On the one hand, there is a significant two-way flow of talent in the field of artificial intelligence between China and the U.S., with a high degree of cross-border integration in AI research. Bedoor AlShebli and others, by analyzing datasets of over 350,000 AI scientists and 5,000,000 AI papers, found that most AI scientists migrating to China come from the U.S., while most migrating to the U.S. come from China, highlighting the obvious two-way flow of talent. Additionally, although there is a declining trend, AI research papers resulting from China-U.S. collaboration still significantly outperform papers resulting from U.S. collaboration with other countries. According to a database created by Georgetown University, the number of China-U.S. co-authored articles reached 47,715, significantly higher than the second-largest collaborator, the United Kingdom, with 18,400. Studies have also shown that research papers involving collaboration between the U.S. and China tend to have greater impact than those led by a single country alone.
However, the U.S. government has taken steps to limit the exchange of talent and collaboration between the two countries, particularly in fields like AI. A recent bill called the Stop CCP VISAs Act has been proposed, which aims to exclude Chinese students from participating in U.S. academic projects. Such measures risk damaging the collaborative environment between the U.S. and China across various fields of research and innovation.

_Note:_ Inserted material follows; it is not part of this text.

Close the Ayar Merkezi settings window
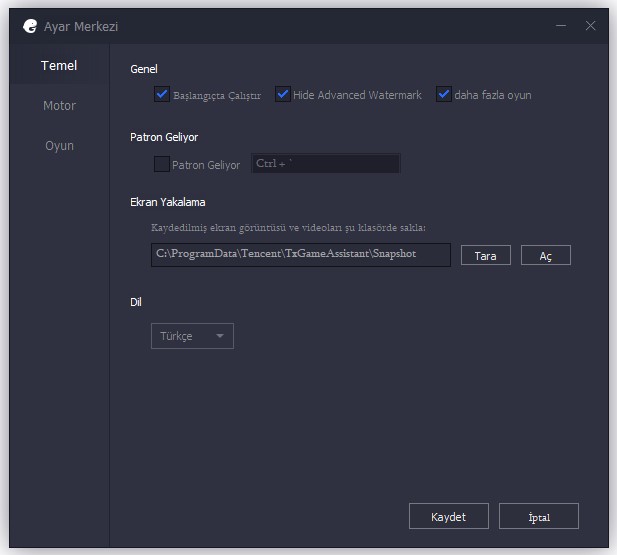The height and width of the screenshot is (555, 617). 590,26
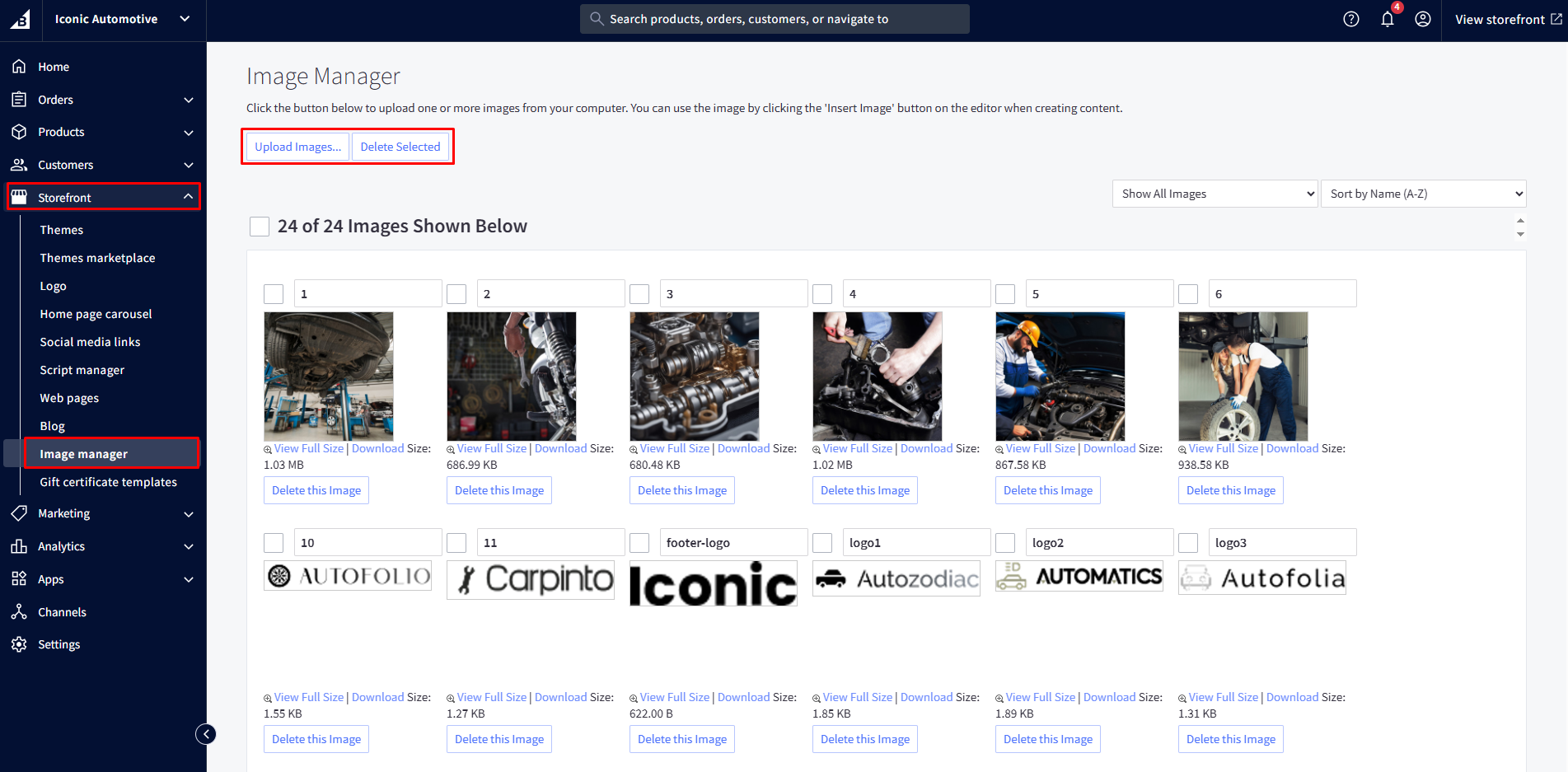
Task: Click the Upload Images button
Action: click(297, 147)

On the other hand, there is significant potential for cooperation between Chinese and U.S. AI companies, particularly in areas such as security, governance, and international technology standards. As China’s large AI models rapidly advance, they are increasingly narrowing the gap with those led by U.S. companies. For example, Baidu’s recent release of Ernie 4.5 has demonstrated impressive multimodal understanding and language processing capabilities, while Tencent’s open-source Hunyuan 3D-2.0, launched on March 18, enables the transformation of text and images into 3D models, marking a notable advancement in AI-generated content (AIGC).

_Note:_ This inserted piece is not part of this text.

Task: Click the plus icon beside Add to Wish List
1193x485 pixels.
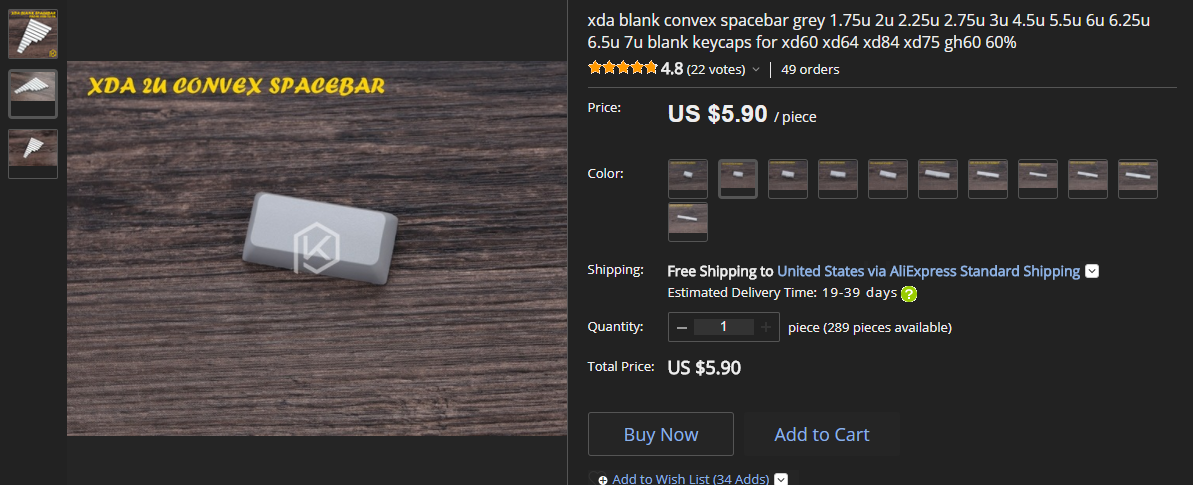Action: point(602,480)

Moreover, the ongoing collaboration between Chinese and U.S. AI companies highlights the potential for technological synergy. Recently, Apple partnered with Alibaba to develop advanced AI features, while Ford is exploring the integration of AI models into automotive design, including models from OpenAI, Anthropic, and China’s DeepSeek. These AI models assist in automating tasks such as creating 3D models from sketches and conducting stress analyses on vehicle components, significantly reducing simulation and testing times.

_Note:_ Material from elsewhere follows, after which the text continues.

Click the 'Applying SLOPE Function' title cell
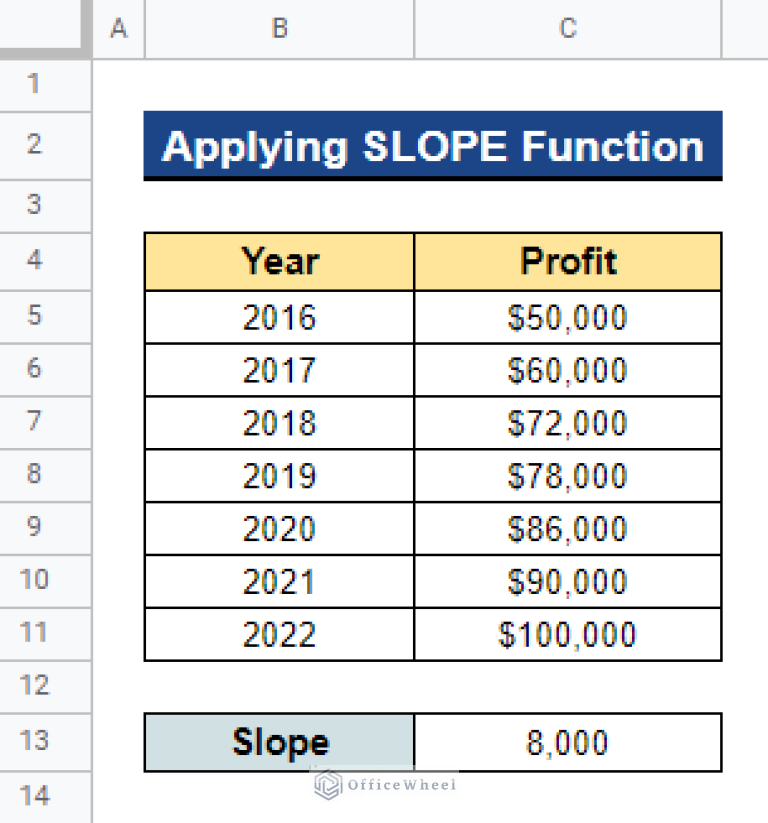Screen dimensions: 768x823 pos(432,146)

In conclusion, while the AI rivalry between China and the U.S. is often framed as a competition for global dominance, it is, in fact, a multi-dimensional and collaborative challenge. Both nations are driving forward technological innovation in AI, and rather than simply competing, they have numerous opportunities to collaborate. By focusing on shared goals in AI safety, governance, and innovation, the United States and China can not only advance their own technological agendas but also contribute to shaping a responsible and innovative global AI landscape.